It also may not fit within the average American life expectancy.
The White House says it is considering backing a 50-year mortgage to help alleviate the home affordability crisis in the country. But the announcement drew immediate criticism from policymakers, social media and economists, who said a 50-year mortgage would do little to resolve other core problems in the housing market, such as a lack of supply and high interest rates.
Bill Pulte, director of the Federal Housing Finance Agency, said on X over the weekend that a 50-year mortgage would be “a complete game changer” for homebuyers. FHFA is the part of the federal government that oversees Fannie Mae and Freddie Mac, which buy and insure the vast majority of mortgages in the country.

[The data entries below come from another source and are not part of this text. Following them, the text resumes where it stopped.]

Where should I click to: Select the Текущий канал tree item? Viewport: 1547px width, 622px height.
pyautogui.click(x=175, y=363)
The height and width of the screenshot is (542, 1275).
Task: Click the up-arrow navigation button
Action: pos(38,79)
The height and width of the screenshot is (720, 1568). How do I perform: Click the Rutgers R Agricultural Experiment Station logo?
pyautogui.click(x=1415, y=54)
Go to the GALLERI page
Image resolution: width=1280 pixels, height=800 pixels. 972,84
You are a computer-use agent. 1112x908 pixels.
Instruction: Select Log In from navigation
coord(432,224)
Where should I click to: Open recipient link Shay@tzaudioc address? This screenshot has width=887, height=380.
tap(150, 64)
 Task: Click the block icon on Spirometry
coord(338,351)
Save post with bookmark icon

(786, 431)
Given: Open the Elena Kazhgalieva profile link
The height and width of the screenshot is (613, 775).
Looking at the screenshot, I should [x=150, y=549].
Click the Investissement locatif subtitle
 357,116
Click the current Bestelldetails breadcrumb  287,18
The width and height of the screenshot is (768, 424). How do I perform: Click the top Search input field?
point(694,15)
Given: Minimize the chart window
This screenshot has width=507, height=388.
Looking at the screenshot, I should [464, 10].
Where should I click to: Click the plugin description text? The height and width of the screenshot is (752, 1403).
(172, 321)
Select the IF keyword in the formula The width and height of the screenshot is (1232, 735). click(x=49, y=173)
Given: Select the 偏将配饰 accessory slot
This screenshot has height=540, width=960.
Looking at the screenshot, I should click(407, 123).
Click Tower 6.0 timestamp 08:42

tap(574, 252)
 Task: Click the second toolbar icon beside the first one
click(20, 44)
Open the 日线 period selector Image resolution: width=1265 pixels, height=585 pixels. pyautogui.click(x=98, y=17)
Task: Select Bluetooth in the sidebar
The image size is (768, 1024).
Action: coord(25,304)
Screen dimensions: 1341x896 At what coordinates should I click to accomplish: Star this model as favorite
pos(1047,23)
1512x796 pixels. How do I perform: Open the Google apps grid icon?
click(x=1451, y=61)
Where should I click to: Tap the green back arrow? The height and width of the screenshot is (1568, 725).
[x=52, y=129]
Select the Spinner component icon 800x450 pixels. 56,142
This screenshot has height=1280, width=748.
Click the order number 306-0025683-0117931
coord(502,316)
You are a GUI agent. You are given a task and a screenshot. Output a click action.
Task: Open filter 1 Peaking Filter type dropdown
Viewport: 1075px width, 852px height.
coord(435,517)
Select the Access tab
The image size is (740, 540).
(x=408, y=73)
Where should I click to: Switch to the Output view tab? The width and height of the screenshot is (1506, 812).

The 30-year mortgage is a uniquely American financial product and the default way to buy a home since the New Deal. Politicians and policymakers at the time wanted to create a standardized mortgage that borrowers could afford and pay off during their working years, when the average lifespan for an American was 66 years old.
Extending the life of a mortgage to 50 years does decrease a borrower’s monthly payment.
The average selling price of a home in the U.S. was $415,200 in September, according to National Association of Realtors. Assuming a standard 10% down payment and an average interest rate of 6.17%, the monthly payment on a 30-year mortgage would be $2,288 while the payment on a 50-year mortgage would be $2,022. That’s presuming a bank would not require a higher interest rate on a 50-year mortgage, due to the longer duration of the loan.
Because even more of the monthly payment on a 50-year mortgage would go toward interest on the loan, it would take 30 years before a borrower would accumulate $100,000 in equity, not including home price appreciation and the down payment.